Write out the material from the line containing "1119x889 pixels." through the line containing "Action: (x=664, y=863)", inclusive, leaving out the pictures.

SUPPLIED MATERIAL:
::::::::::
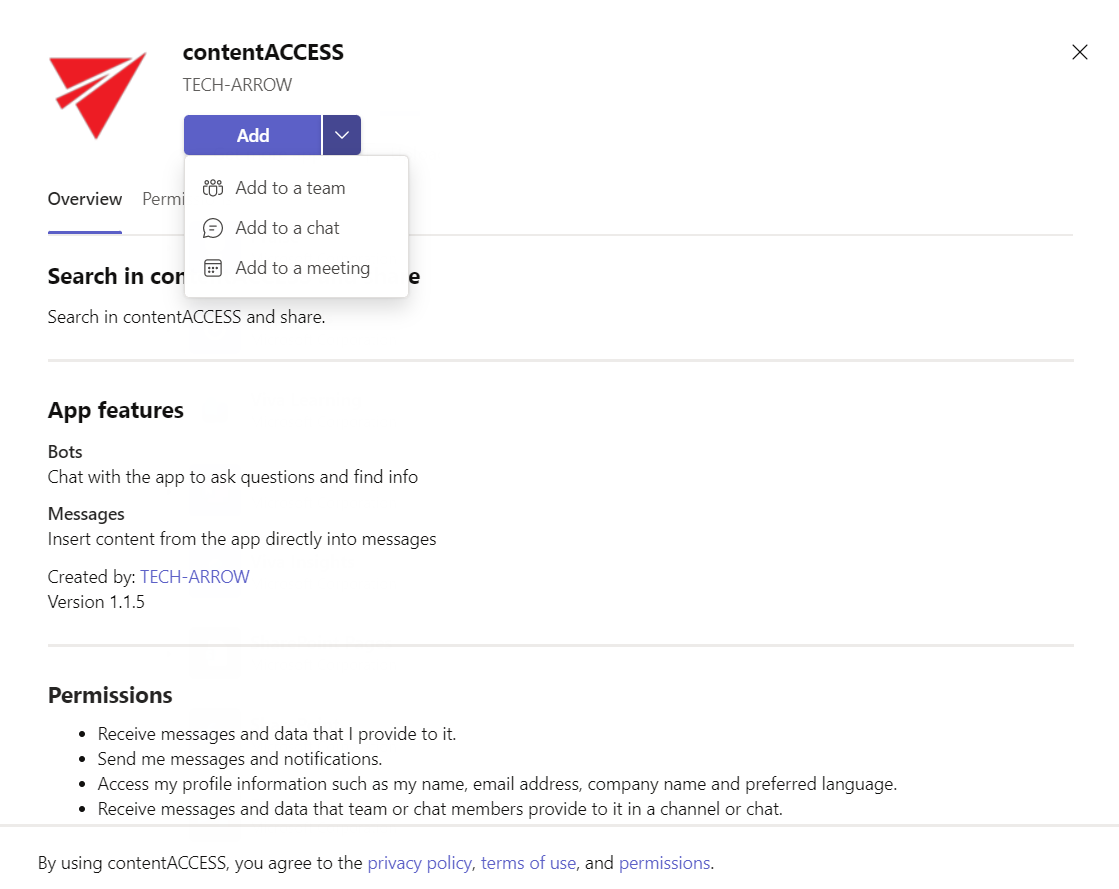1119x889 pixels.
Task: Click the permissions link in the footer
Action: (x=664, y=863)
::::::::::
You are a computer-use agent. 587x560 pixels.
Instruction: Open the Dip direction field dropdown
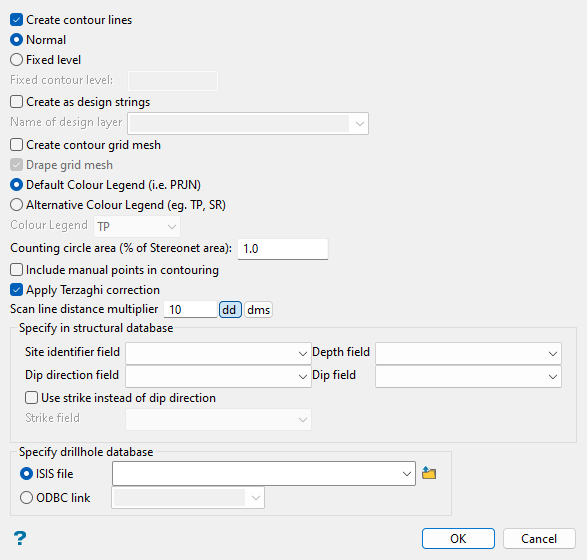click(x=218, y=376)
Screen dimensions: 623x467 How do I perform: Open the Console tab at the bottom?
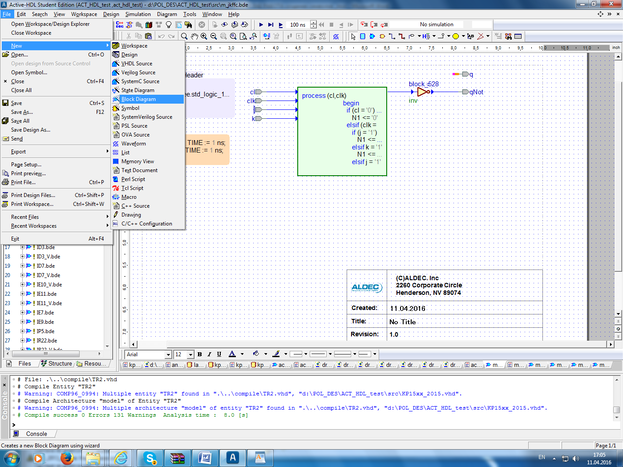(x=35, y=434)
::::::::::
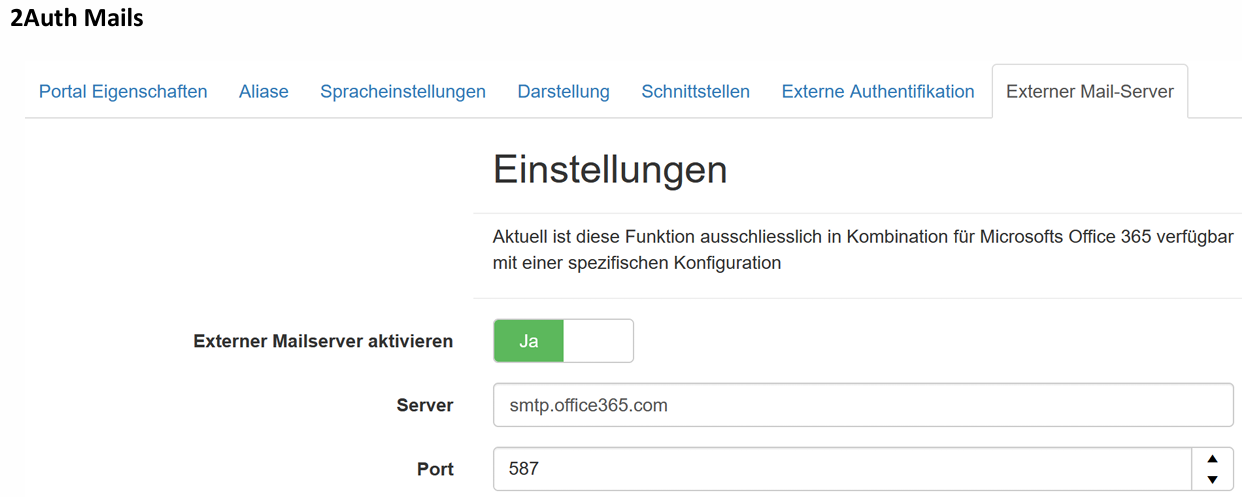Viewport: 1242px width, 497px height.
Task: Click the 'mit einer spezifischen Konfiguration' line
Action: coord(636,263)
::::::::::
ANSWER IN FULL:
1119x889 pixels.
Task: Click the permissions link in the footer
Action: (x=664, y=863)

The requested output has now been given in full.